[:it] I curatori del volume con alcune delle numerose traduzioni internazionali.
La Psicoterapia della Gestalt nella pratica clinica
Dalla psicopatologia all’estetica del contatto
A cura di Gianni Francesetti, Michela Gecele, Jan Roubal
Traduzioni:
- inglese: Gestalt Therapy in Clinical Practice. From Psychopathology to the Aesthetics of Contact. Milano: FrancoAngeli, 2013; Siracusa: Istituto di Gestalt HCC Italy, 2014;
- francese: Psychopathologie en Gestalt-thérapie. St. Romain-la-Virvée: L’Exprimerie, 2013;
- romeno: Aplicaţii clinice ale psihoterapiei Gestalt. De la psihopatologie la estetica procesului de contact, Bucarest: Editura Gestalt Books, 2014;
- spagnolo: Terapia Gestalt en la práctica clínica. De la psicopatología a la estética del contacto. Madrid: La Sociedad de Cultura Valle Inclan, 2014;
- tedesco: Gestalttherapie in der klinischen Praxis: Ein internationales Handbuch. Gevelsberg: EHP Edition Humanistische Psychologie, 2016;
- polacco: Psychoterapia Gestalt w praktuce klinicznej. Od psychopatologii do estetyki kontaktu. Gdansk: Harmonia Universalis, 2016;
- russo: ГЕШТАЛЬТ-ТЕРАПИЯ В КЛИНИЧЕСКОЙ ПРАКТИКЕ. ОТ ПСИХОПАТОЛОГИИ К ЭСТЕТИКЕ КОНТАКТА (La psicoterapia della Gestalt nella pratica clinica. Dalla psicopatologia all’estetica del contatto). Mosca: Migtik, Moskovskiy Institut Geshtalt-Terapii i Konsultirovaniya, 2016;
- olandese: Gestalttherapie in de klinische praktijk. Van psychopathologie naar de esthetik van contact. Utrecht: Digitalis, 2017.

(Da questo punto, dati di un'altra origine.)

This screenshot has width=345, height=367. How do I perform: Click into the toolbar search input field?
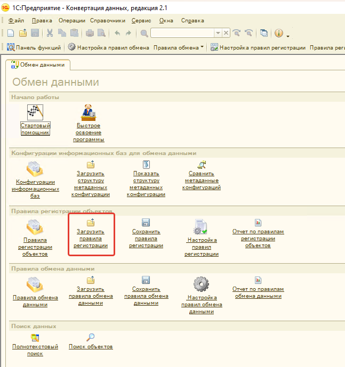(x=182, y=33)
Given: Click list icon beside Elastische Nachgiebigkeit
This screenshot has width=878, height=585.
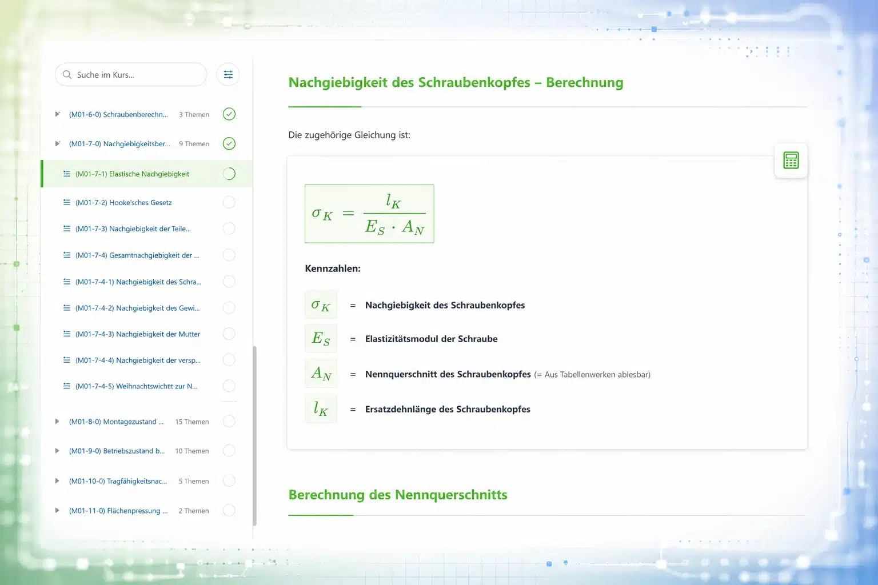Looking at the screenshot, I should tap(67, 174).
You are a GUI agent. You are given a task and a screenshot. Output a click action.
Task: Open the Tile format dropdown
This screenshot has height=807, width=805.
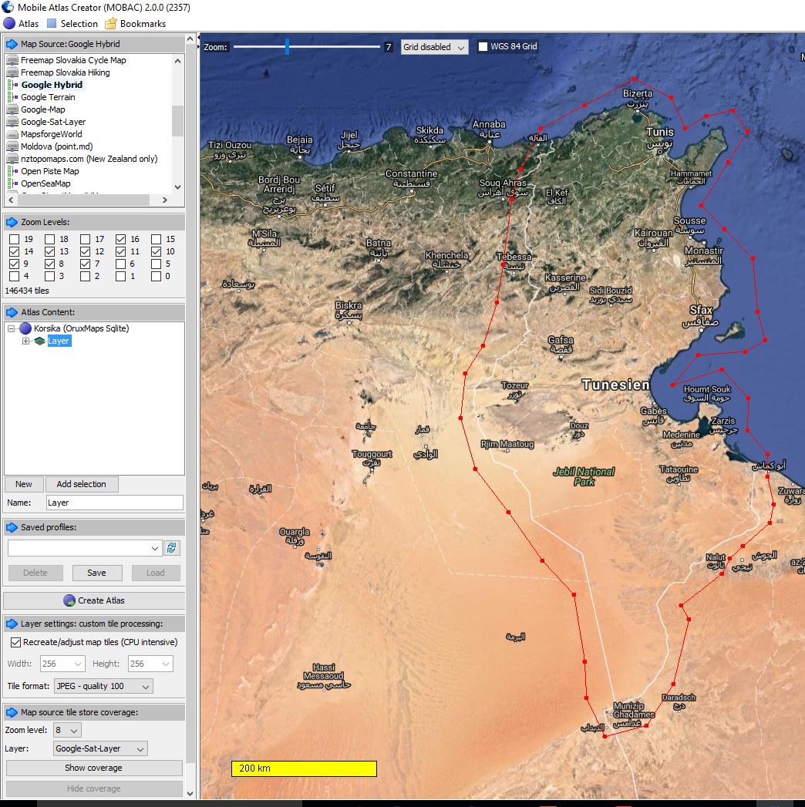pyautogui.click(x=103, y=686)
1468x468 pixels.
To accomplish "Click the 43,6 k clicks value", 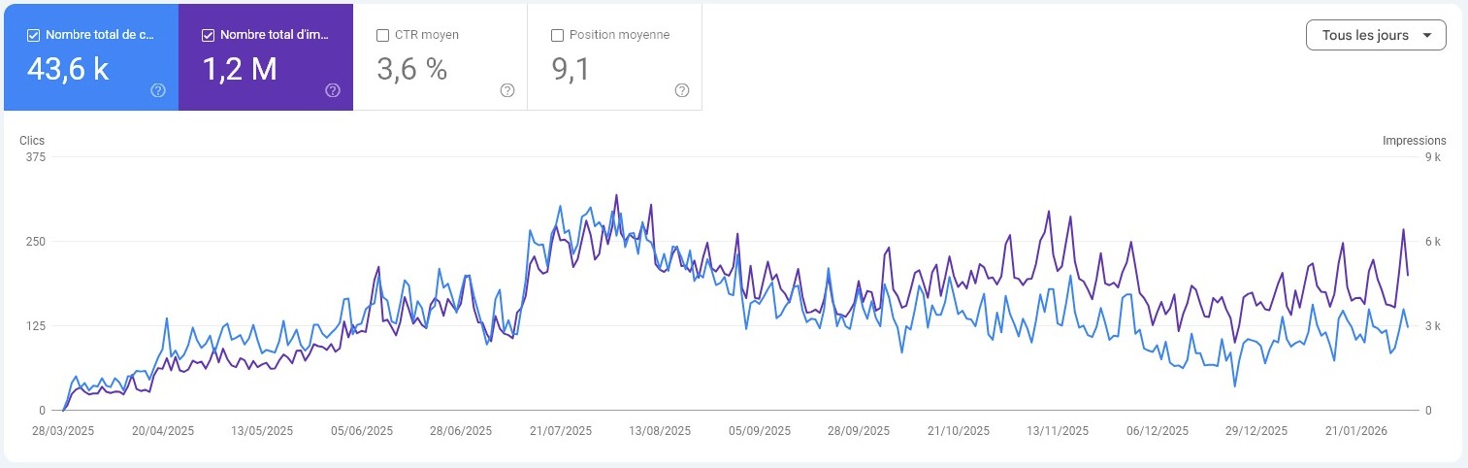I will point(68,69).
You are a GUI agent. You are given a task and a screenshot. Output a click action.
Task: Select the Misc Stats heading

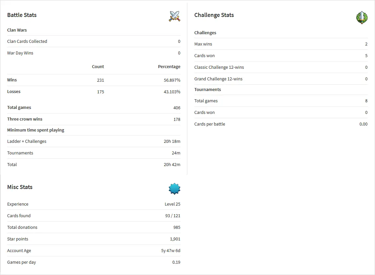pyautogui.click(x=20, y=187)
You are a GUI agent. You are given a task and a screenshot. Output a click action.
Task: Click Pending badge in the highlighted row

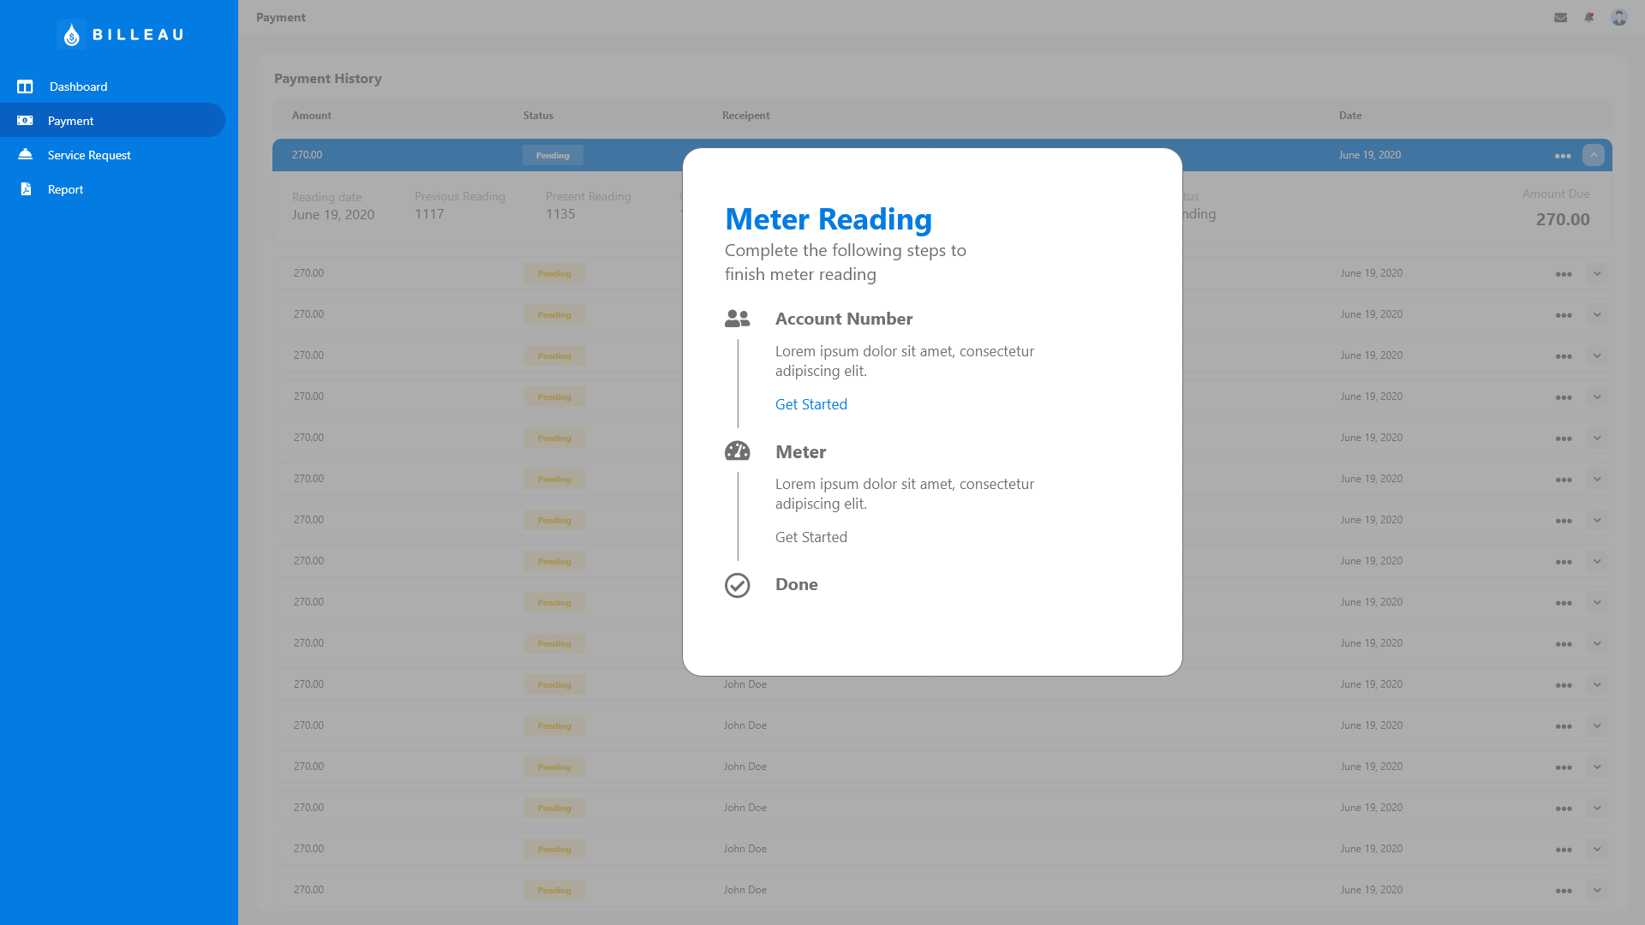coord(553,155)
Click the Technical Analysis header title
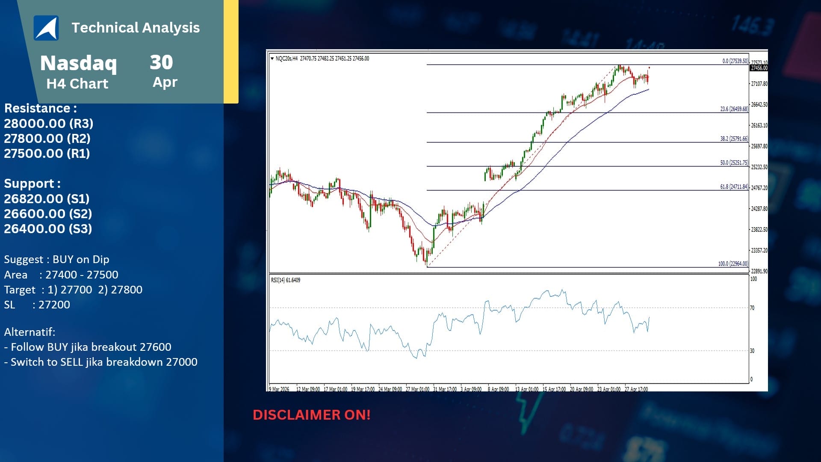This screenshot has height=462, width=821. coord(136,27)
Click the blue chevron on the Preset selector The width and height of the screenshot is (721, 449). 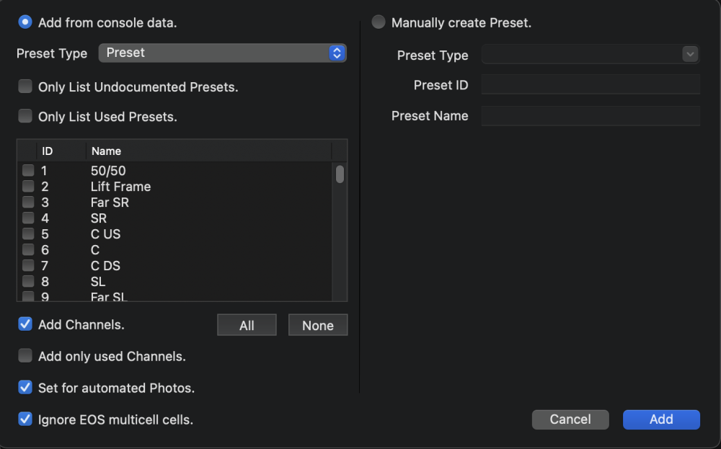(336, 53)
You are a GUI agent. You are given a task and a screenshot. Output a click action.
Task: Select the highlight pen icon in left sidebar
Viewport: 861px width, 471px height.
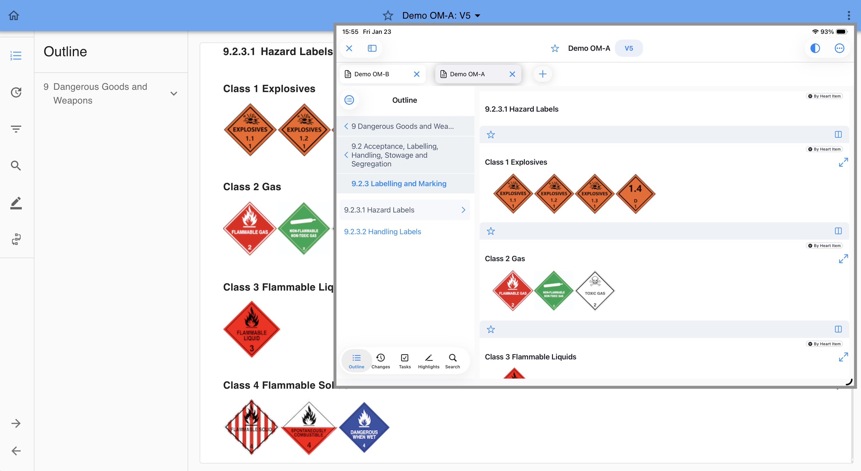pyautogui.click(x=16, y=203)
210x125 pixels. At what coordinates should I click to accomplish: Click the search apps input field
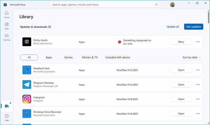click(102, 5)
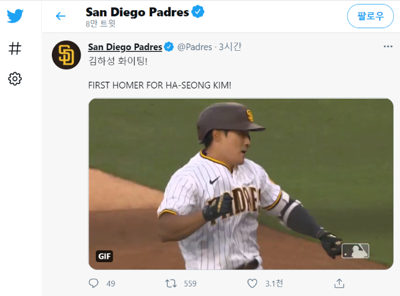The width and height of the screenshot is (400, 296).
Task: Open the tweet's three-dot more menu
Action: [388, 47]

Prefazione alla versione in Italiano
di Eugenio Borgna
“La prima cosa, che la lettura di questo testo suscita, è la stupefatta percezione
della immensa ricchezza bibliografica che lo percorre, e che si estende
dalle aree tematiche della terapia della Gestalt a quelle della psicopatologia clinica,
dalle aree tematiche filosofiche, fenomenologiche in particolare, a quelle
sociologiche, da quelle psicofarmacologiche a quelle etiche; e sono aree tematiche
non semplicemente affiancate le une alle altre ma intrecciate le une alle
altre così da costituire uno straordinario affresco teorico e pratico.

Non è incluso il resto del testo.